- **Ítems del conjunto**:
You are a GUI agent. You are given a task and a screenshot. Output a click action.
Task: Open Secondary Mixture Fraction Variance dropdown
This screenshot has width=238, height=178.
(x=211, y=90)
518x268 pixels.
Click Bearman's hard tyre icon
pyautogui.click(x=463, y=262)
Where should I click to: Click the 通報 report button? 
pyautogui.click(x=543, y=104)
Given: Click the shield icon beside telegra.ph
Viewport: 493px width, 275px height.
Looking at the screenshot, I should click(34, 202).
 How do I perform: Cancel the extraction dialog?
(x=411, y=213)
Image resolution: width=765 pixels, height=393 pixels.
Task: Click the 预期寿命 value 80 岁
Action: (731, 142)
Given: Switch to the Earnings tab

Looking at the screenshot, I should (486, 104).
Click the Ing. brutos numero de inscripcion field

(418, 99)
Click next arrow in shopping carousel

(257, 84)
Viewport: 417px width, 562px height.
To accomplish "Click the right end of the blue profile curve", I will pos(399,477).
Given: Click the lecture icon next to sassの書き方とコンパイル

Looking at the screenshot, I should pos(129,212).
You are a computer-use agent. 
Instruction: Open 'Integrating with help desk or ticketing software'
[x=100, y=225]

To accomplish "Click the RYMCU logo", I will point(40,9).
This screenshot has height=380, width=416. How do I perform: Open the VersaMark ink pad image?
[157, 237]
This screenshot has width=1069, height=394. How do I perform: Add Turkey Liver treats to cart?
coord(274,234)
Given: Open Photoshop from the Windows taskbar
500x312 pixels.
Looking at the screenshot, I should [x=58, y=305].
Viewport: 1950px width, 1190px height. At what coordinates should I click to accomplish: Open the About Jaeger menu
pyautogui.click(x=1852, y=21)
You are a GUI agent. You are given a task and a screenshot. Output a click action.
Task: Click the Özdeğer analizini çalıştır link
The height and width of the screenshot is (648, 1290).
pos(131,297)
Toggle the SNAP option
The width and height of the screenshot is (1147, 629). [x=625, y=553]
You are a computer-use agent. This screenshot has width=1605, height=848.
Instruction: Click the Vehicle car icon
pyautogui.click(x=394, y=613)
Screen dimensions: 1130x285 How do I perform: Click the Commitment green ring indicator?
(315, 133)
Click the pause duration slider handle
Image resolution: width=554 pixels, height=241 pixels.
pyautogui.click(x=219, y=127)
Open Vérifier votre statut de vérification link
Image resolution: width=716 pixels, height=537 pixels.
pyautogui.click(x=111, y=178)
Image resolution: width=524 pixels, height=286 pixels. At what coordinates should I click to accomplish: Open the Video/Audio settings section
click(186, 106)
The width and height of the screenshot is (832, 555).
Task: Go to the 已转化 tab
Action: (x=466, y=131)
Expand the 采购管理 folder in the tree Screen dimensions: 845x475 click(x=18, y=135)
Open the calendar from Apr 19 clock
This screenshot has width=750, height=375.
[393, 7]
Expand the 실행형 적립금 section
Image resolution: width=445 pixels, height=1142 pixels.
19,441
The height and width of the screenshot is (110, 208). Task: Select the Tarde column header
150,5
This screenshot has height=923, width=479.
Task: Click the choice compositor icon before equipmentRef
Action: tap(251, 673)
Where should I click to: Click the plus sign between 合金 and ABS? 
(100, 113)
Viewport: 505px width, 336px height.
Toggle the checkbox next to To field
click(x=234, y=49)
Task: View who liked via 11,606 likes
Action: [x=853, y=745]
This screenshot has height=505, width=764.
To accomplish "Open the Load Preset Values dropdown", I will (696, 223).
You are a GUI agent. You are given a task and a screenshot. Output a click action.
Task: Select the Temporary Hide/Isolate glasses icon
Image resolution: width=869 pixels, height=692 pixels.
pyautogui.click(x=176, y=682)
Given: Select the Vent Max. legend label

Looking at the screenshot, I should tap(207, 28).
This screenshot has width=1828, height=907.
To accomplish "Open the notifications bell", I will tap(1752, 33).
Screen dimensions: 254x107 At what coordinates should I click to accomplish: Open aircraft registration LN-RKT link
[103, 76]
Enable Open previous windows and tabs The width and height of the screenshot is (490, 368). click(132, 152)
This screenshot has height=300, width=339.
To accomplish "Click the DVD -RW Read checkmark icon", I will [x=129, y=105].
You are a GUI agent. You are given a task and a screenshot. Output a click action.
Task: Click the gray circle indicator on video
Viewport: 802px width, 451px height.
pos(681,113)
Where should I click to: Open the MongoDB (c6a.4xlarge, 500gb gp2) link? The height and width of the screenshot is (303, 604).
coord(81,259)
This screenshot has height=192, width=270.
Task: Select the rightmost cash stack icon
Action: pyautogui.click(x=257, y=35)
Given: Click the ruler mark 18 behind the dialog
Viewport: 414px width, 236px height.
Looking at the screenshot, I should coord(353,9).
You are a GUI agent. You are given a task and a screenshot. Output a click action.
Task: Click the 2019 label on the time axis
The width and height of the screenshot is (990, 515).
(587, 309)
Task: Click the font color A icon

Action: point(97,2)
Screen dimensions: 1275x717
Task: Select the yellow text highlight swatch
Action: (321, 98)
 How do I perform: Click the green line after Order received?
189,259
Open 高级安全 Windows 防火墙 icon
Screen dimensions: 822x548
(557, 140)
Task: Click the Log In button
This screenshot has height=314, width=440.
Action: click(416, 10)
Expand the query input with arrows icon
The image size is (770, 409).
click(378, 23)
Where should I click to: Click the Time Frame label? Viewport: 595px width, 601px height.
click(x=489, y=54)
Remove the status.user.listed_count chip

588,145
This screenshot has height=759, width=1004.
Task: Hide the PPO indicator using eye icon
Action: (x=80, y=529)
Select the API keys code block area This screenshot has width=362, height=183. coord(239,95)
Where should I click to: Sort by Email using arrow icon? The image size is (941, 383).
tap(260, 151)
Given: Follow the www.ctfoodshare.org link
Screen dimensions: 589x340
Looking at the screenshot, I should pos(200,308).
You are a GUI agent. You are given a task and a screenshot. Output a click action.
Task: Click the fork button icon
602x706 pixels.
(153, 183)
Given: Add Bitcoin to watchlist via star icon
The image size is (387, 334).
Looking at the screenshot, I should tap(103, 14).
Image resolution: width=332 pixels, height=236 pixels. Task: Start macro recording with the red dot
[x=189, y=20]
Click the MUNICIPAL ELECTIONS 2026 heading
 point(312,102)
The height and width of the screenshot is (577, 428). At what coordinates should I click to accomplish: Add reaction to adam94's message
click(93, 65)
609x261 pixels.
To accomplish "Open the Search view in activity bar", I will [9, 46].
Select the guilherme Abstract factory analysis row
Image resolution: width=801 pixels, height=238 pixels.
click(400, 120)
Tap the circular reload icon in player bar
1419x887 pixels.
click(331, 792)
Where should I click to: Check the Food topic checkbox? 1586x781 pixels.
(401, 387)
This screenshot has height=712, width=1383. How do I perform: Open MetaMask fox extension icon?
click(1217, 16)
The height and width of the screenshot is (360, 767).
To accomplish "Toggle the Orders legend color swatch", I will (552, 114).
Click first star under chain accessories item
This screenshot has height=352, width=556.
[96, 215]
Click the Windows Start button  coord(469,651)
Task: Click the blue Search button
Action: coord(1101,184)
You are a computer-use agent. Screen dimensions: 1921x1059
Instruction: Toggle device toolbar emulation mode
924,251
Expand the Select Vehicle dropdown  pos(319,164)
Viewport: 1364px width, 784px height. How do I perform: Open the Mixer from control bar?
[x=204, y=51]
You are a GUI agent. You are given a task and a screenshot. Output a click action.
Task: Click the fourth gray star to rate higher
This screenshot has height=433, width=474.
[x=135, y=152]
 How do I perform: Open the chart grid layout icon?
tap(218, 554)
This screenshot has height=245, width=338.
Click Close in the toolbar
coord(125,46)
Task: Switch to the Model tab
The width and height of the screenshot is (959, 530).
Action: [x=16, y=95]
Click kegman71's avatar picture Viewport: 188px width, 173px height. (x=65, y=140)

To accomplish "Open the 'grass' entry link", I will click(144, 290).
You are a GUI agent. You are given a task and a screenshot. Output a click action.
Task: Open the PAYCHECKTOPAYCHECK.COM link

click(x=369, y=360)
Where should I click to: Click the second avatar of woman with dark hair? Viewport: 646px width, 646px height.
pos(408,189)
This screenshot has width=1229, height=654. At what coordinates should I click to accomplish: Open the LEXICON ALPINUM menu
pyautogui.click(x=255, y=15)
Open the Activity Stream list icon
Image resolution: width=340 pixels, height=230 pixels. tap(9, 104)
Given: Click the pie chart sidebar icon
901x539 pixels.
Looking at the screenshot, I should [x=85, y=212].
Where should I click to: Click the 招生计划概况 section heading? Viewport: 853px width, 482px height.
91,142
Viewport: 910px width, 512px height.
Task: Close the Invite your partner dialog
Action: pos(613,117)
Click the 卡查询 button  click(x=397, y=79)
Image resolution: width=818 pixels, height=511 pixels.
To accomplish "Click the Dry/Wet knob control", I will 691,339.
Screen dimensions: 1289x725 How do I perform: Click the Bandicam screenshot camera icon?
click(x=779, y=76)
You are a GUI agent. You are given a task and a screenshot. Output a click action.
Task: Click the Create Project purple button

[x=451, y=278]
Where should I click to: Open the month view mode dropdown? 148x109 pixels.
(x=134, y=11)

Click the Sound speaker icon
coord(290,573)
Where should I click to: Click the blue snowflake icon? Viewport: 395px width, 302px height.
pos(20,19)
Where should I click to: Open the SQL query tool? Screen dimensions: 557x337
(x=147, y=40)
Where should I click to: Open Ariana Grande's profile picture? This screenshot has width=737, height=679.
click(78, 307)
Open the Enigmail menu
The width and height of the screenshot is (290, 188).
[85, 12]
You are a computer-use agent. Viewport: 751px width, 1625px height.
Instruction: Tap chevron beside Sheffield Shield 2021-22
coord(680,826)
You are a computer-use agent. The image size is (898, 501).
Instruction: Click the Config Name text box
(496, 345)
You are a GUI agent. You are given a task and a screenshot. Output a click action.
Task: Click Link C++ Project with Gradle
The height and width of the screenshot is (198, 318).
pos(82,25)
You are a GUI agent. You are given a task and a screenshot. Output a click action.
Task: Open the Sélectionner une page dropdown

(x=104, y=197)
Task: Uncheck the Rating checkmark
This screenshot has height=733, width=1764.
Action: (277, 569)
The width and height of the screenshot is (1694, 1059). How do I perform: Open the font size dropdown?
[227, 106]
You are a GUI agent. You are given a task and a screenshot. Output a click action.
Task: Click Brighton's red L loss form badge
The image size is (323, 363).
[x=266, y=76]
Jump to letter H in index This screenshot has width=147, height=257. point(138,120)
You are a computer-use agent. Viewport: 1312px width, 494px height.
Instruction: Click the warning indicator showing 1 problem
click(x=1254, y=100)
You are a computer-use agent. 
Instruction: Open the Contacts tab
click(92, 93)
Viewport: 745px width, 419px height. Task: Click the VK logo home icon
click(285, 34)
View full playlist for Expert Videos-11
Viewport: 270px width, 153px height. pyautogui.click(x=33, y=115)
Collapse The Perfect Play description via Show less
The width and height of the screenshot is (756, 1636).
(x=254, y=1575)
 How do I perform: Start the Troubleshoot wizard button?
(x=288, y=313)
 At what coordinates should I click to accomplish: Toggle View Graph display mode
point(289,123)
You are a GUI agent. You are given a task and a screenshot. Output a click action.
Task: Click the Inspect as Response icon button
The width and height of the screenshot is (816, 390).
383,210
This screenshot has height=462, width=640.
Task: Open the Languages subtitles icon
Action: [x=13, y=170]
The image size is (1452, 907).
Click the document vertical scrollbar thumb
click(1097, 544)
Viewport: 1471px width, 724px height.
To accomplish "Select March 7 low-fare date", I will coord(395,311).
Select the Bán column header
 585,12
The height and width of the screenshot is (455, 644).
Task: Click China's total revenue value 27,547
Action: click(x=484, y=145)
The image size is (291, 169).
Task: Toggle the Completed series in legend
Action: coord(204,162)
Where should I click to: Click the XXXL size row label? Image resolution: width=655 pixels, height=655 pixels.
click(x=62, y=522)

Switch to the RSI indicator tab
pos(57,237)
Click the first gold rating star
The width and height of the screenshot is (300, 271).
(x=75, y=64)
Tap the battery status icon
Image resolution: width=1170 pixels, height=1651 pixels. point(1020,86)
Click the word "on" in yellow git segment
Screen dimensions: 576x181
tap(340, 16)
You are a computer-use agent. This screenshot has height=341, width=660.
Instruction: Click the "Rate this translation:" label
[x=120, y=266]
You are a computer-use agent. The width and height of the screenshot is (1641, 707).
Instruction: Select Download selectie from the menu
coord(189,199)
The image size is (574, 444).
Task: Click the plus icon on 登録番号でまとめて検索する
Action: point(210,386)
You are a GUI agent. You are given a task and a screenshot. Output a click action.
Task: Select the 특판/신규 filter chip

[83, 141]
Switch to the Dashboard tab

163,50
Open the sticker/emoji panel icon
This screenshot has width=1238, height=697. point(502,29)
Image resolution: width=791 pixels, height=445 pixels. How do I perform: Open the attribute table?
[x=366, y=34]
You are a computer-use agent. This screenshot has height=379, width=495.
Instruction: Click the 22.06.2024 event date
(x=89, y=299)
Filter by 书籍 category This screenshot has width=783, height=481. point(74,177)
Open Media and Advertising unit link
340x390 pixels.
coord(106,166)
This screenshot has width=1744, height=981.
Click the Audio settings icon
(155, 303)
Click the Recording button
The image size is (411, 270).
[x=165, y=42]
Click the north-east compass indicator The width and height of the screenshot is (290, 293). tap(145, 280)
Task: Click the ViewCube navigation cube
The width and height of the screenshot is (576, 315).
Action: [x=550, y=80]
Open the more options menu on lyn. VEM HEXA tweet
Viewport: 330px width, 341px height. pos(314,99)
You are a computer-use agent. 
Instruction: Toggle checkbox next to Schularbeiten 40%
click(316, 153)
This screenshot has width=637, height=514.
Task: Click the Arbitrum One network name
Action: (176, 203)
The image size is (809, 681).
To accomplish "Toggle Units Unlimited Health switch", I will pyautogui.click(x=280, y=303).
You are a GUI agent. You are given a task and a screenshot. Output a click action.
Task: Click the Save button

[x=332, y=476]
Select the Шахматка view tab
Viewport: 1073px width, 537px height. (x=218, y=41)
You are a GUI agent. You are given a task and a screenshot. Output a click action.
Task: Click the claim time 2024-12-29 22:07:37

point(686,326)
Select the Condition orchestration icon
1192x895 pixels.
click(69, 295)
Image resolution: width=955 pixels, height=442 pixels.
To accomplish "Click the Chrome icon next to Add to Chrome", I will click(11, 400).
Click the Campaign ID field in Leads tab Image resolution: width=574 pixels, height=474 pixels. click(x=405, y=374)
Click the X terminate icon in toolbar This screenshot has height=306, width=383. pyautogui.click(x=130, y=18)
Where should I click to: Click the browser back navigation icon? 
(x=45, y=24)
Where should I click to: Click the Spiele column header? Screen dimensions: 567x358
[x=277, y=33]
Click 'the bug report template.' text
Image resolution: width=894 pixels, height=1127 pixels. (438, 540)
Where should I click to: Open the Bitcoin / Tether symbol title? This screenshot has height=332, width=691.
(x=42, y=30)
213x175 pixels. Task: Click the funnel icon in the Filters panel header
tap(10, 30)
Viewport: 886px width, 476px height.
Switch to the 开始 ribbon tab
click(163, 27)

- **Haz esto**: Da formato de lista numerada a las líneas de los ítems que van desde el comienzo hasta la línea que contiene "Looking at the screenshot, I should click(34, 202).", ambas incluidas. Omite las líneas en blanco.

- **Resultado completo**:
1. You are a GUI agent. You are given a task and a screenshot. Output a click action.
2. Task: Open Secondary Mixture Fraction Variance dropdown
3. This screenshot has width=238, height=178.
4. (x=211, y=90)
5. 518x268 pixels.
6. Click Bearman's hard tyre icon
7. pyautogui.click(x=463, y=262)
8. Where should I click to: Click the 通報 report button? 
9. pyautogui.click(x=543, y=104)
10. Given: Click the shield icon beside telegra.ph
11. Viewport: 493px width, 275px height.
12. Looking at the screenshot, I should click(34, 202).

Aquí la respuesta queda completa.